Work task » Copy the data exactly. Images are the one exception.

Data shown START

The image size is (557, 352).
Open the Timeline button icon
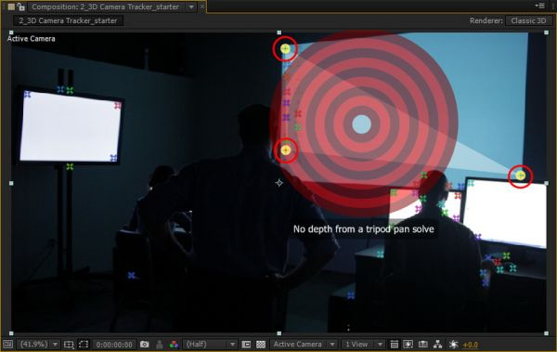point(422,345)
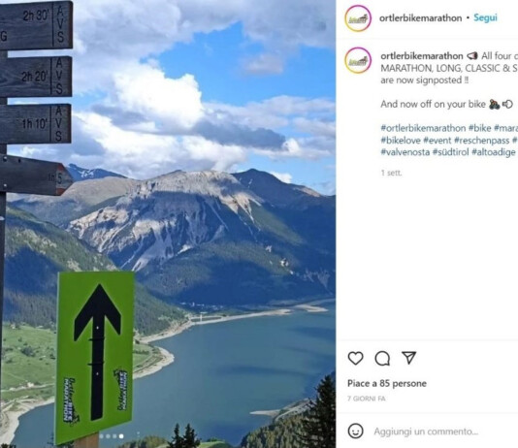Open comments via speech bubble icon
This screenshot has width=518, height=448.
[x=382, y=358]
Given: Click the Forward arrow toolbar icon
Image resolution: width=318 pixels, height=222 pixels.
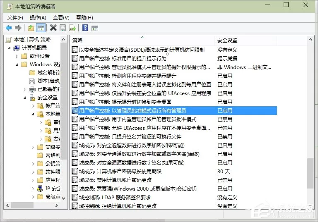Looking at the screenshot, I should (x=18, y=28).
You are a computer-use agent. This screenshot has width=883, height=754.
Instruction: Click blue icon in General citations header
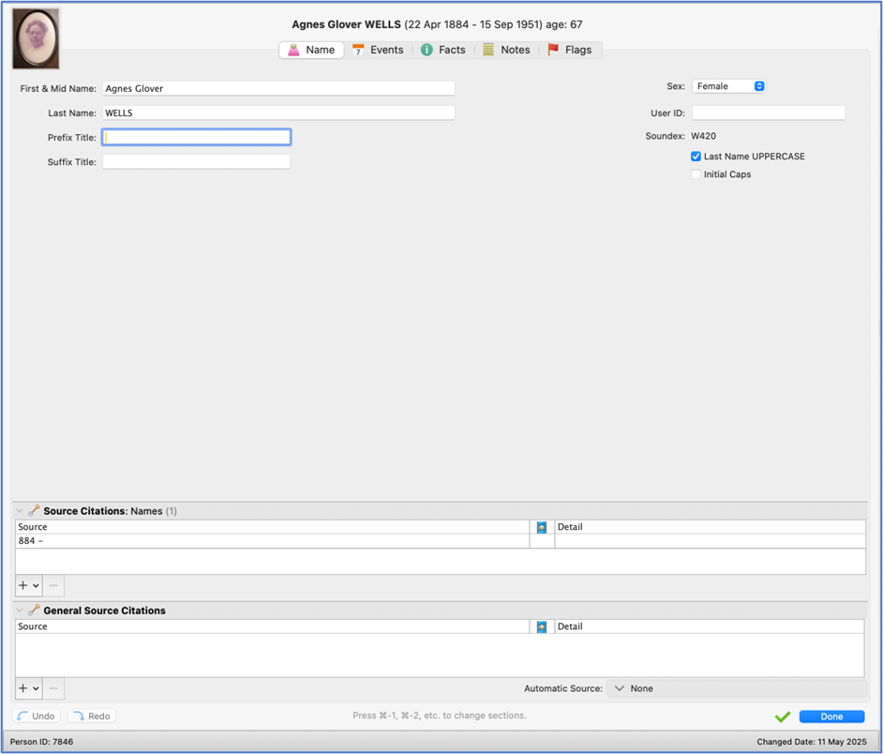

Data shown END

Result below »
The image size is (557, 352).
Open the Timeline button icon
point(422,345)
Open comments via speech bubble icon
This screenshot has width=518, height=448.
[x=382, y=358]
Given: Click the Forward arrow toolbar icon
Image resolution: width=318 pixels, height=222 pixels.
Looking at the screenshot, I should (x=18, y=28).
You are a computer-use agent. This screenshot has width=883, height=754.
Instruction: Click blue icon in General citations header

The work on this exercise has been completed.